*** DATA TO USE Section Begins ***

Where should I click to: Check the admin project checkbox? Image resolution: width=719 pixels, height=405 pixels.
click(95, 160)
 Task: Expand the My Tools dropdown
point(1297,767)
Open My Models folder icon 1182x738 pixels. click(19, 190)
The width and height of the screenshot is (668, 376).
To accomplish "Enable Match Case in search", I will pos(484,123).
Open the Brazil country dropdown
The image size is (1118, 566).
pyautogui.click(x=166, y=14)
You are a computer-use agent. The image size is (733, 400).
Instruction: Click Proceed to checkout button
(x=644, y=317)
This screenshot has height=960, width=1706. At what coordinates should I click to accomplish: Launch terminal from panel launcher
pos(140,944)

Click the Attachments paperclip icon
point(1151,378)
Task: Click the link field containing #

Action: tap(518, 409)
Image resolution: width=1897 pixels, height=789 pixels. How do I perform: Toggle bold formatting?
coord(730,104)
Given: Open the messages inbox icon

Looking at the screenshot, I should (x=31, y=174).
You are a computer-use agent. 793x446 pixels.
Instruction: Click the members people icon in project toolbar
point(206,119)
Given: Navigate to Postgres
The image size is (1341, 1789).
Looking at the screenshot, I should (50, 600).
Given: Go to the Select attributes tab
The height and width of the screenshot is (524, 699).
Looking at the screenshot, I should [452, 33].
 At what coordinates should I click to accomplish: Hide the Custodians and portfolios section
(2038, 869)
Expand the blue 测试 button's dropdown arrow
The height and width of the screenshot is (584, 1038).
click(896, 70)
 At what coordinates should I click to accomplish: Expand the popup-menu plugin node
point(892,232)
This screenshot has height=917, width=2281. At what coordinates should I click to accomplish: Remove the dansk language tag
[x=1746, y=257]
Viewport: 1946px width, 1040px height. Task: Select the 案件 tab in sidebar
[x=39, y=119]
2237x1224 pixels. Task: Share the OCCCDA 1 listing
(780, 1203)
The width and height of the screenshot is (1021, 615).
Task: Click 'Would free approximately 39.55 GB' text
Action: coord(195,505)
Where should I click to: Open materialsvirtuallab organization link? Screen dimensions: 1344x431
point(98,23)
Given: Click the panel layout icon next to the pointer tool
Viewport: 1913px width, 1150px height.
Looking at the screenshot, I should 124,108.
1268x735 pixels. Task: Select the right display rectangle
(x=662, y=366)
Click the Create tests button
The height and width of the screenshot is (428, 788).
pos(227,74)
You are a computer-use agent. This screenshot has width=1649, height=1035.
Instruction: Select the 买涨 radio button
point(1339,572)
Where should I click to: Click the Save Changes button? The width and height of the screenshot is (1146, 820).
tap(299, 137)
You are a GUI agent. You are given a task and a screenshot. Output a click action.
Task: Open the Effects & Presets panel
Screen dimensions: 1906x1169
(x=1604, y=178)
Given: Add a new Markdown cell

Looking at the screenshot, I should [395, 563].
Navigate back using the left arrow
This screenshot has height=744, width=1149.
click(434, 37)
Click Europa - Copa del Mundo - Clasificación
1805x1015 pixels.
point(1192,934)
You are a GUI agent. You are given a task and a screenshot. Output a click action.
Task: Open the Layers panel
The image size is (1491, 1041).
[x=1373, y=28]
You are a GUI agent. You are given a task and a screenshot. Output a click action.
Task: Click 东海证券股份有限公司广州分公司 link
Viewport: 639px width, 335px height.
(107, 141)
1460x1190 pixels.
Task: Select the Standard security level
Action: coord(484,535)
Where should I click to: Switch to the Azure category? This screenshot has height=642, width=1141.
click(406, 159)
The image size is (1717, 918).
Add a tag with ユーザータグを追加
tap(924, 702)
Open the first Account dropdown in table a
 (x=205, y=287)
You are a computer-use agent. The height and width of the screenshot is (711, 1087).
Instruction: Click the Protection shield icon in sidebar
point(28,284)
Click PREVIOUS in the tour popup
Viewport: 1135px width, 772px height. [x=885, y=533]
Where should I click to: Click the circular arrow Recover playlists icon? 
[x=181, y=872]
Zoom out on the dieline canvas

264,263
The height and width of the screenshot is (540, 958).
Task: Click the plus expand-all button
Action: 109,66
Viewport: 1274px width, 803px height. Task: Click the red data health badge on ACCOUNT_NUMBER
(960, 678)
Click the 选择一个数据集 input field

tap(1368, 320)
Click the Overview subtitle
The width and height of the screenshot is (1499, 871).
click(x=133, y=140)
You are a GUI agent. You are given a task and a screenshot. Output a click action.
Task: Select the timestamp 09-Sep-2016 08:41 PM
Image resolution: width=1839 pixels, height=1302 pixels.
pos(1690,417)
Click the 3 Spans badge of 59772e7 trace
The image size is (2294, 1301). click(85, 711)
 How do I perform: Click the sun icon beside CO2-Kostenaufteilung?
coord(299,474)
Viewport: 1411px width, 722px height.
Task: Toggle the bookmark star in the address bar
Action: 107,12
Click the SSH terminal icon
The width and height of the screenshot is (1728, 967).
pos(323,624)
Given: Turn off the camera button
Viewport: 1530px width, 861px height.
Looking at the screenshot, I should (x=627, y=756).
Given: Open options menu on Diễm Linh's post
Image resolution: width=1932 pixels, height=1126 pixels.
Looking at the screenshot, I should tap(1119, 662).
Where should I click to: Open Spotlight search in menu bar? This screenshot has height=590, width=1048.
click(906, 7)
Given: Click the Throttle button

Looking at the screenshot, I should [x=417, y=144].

*** DATA TO USE Section Ends ***

> [REQUIRED WORK] Repeat only the tail of the entries, exactly: the line containing "Click the 3 Spans badge of 59772e7 trace" and every line after it, to the end.

> [EXERCISE RESPONSE]
Click the 3 Spans badge of 59772e7 trace
The image size is (2294, 1301). click(85, 711)
 How do I perform: Click the sun icon beside CO2-Kostenaufteilung?
coord(299,474)
Viewport: 1411px width, 722px height.
Task: Toggle the bookmark star in the address bar
Action: 107,12
Click the SSH terminal icon
The width and height of the screenshot is (1728, 967).
pos(323,624)
Given: Turn off the camera button
Viewport: 1530px width, 861px height.
Looking at the screenshot, I should (x=627, y=756).
Given: Open options menu on Diễm Linh's post
Image resolution: width=1932 pixels, height=1126 pixels.
Looking at the screenshot, I should tap(1119, 662).
Where should I click to: Open Spotlight search in menu bar? This screenshot has height=590, width=1048.
click(906, 7)
Given: Click the Throttle button

Looking at the screenshot, I should [x=417, y=144].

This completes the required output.